START Given text
  
    // If the state is already calculated. 
    if (dp[ind][st] != -1) 
        return dp[ind][st]; 
  
    if (st == 0) 
        return dp[ind][st] = max(arr[ind] +  
          findlength(arr, s, n, ind + 1, 1, dp), 
          findlength(arr, s, n, ind + 1, 0, dp)); 
  
    else
        return dp[ind][st] = max(arr[ind] + 
       findlength(arr, s, n, ind + 1, 1, dp), 0); 
} 
  
// Returns length of substring which is  
// having maximum difference of number 
// of 0s and number of 1s  
int maxLen(string s, int n) 
{ 
    // If all 1s return -1. 
    if (allones(s, n))  
        return -1;     
  
    // Else find the length. 
    int arr[MAX] = { 0 }; 
    for (int i = 0; i < n; i++)  
        arr[i] = (s[i] == '0' ? 1 : -1);     
  
    int dp[MAX][3]; 
    memset(dp, -1, sizeof dp); 
    return findlength(arr, s, n, 0, 0, dp); 
} 
  
// Driven Program 
int main()
END Given text
START Recorded information
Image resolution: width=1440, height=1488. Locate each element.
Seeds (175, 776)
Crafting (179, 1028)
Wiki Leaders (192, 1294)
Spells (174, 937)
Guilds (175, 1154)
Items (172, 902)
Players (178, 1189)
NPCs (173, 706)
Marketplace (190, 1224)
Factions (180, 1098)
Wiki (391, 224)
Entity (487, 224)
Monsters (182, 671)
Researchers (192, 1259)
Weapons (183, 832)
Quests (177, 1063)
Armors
END Recorded information
• **Exercise details**
Return the part of the code excerpt starting at "if (st == 0)" and ending at "maxLen(string s, int n)". Rely only on the code excerpt, not on the items.

• **Problem solution**
if (st == 0) 
        return dp[ind][st] = max(arr[ind] +  
          findlength(arr, s, n, ind + 1, 1, dp), 
          findlength(arr, s, n, ind + 1, 0, dp)); 
  
    else
        return dp[ind][st] = max(arr[ind] + 
       findlength(arr, s, n, ind + 1, 1, dp), 0); 
} 
  
// Returns length of substring which is  
// having maximum difference of number 
// of 0s and number of 1s  
int maxLen(string s, int n)